(Prompt)
Lines with the word "size" are the answer; copy each of them from the data below.

(Exercise materials)
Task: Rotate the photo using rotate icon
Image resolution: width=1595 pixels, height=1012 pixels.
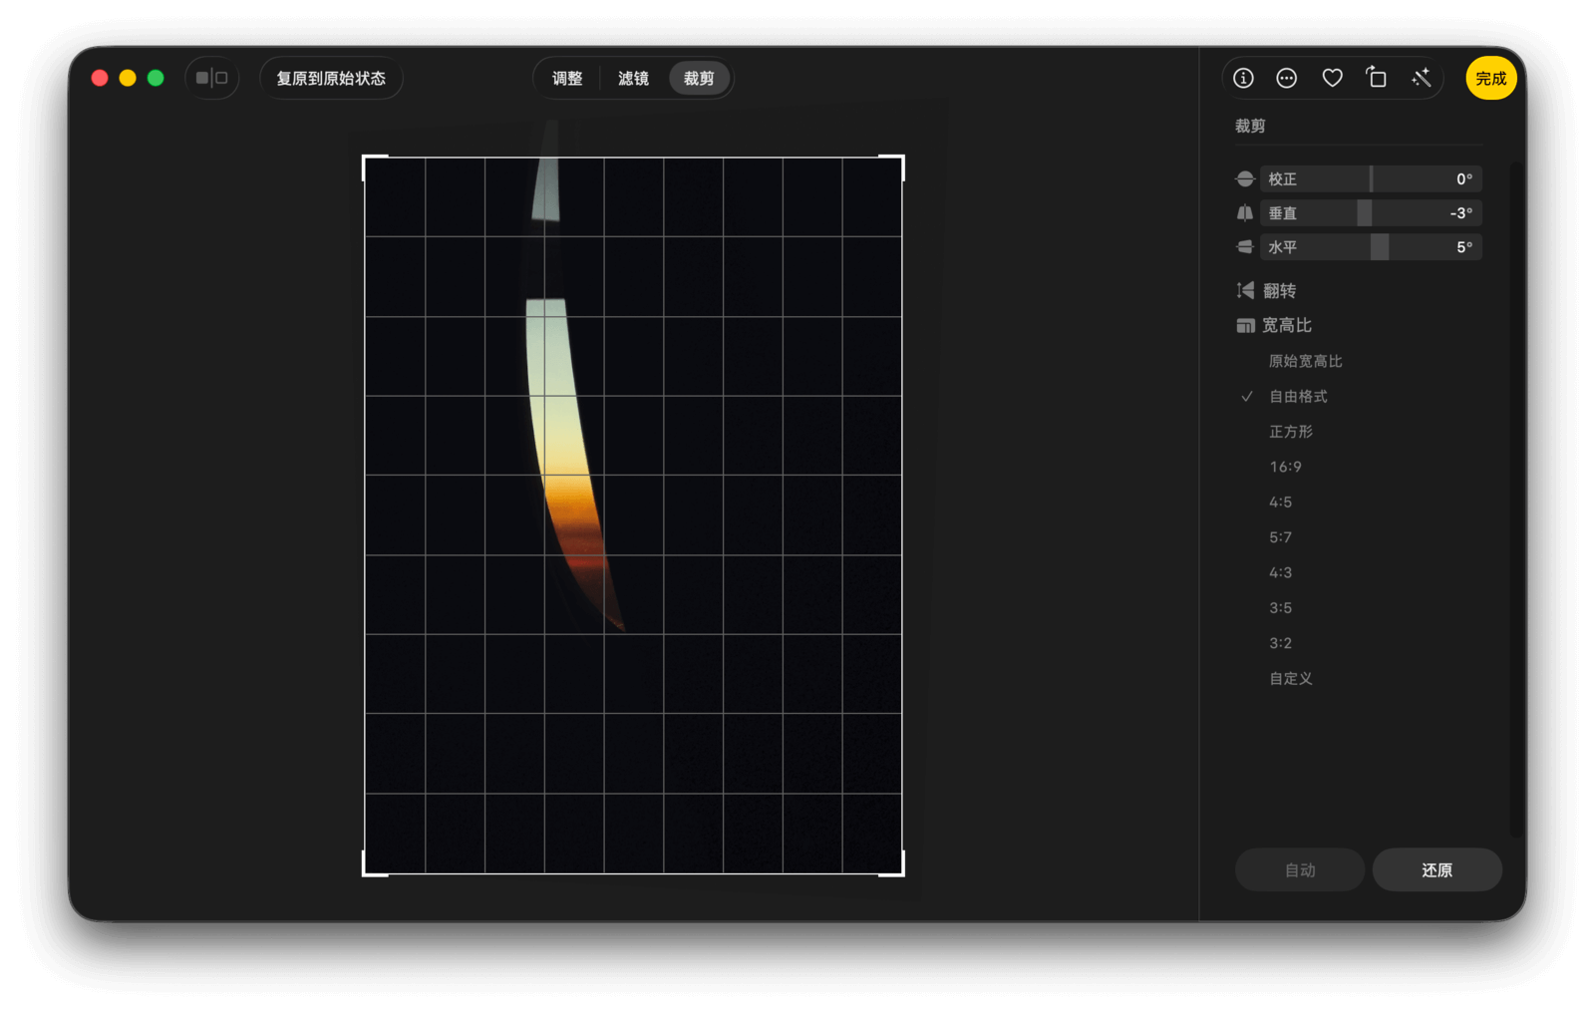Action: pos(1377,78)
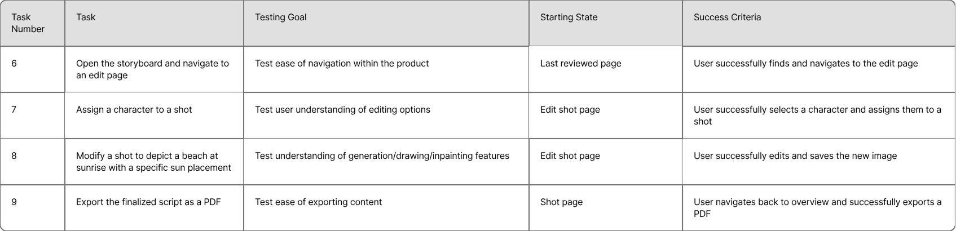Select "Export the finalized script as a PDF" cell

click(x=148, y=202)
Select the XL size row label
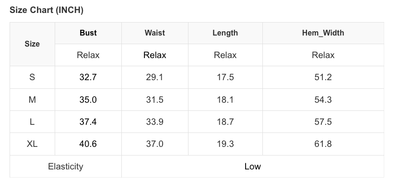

* * *

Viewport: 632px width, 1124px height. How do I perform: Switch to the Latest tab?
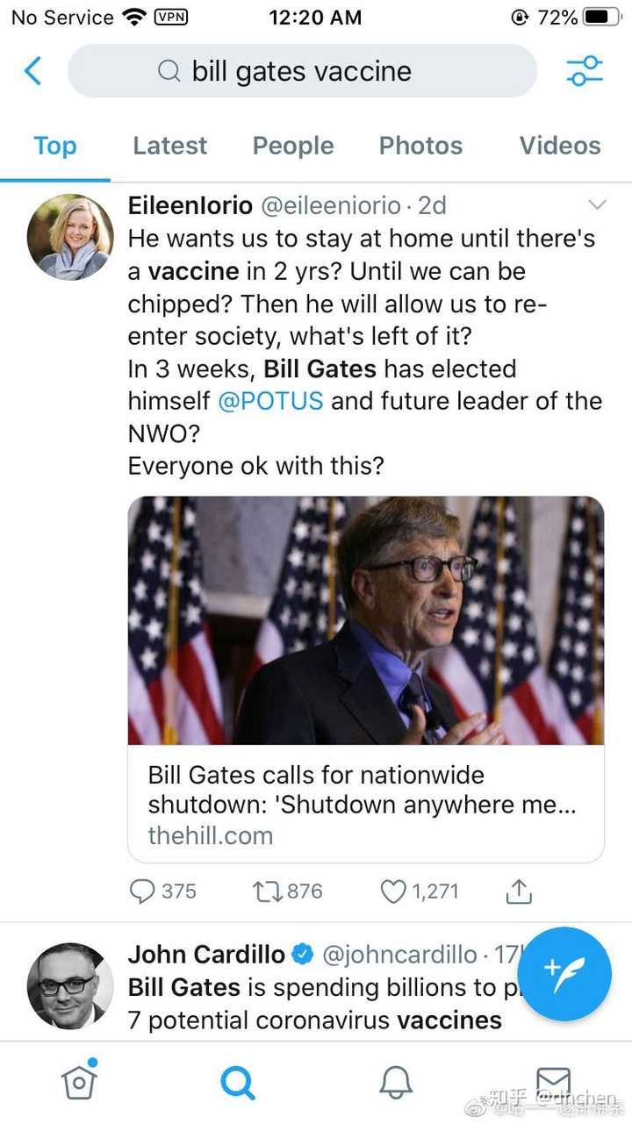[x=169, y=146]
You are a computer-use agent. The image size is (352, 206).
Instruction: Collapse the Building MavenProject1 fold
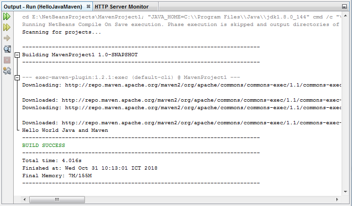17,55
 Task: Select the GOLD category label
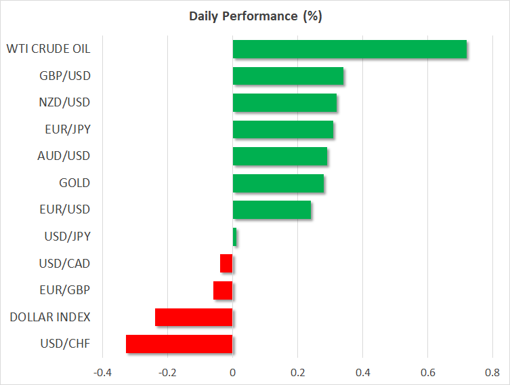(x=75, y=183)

...

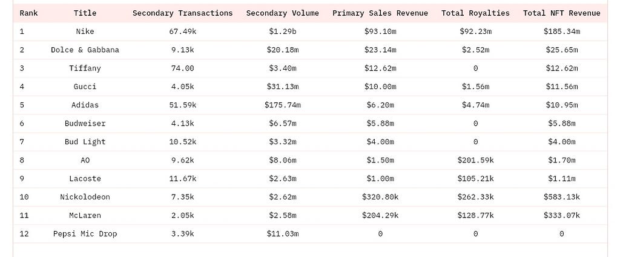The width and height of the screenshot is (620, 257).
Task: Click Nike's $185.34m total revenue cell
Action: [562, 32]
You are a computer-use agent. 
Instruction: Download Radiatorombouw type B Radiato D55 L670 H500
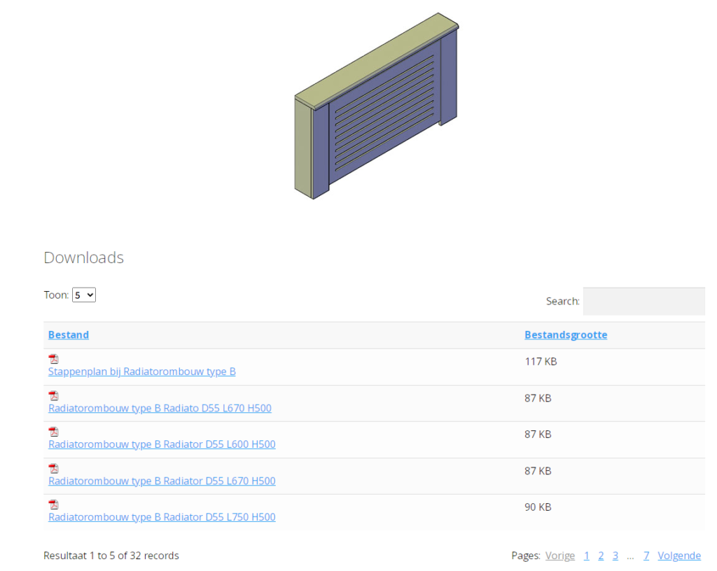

(Exercise answer)
Select the XL size row label
You are a computer-use agent. The image size is (352, 206).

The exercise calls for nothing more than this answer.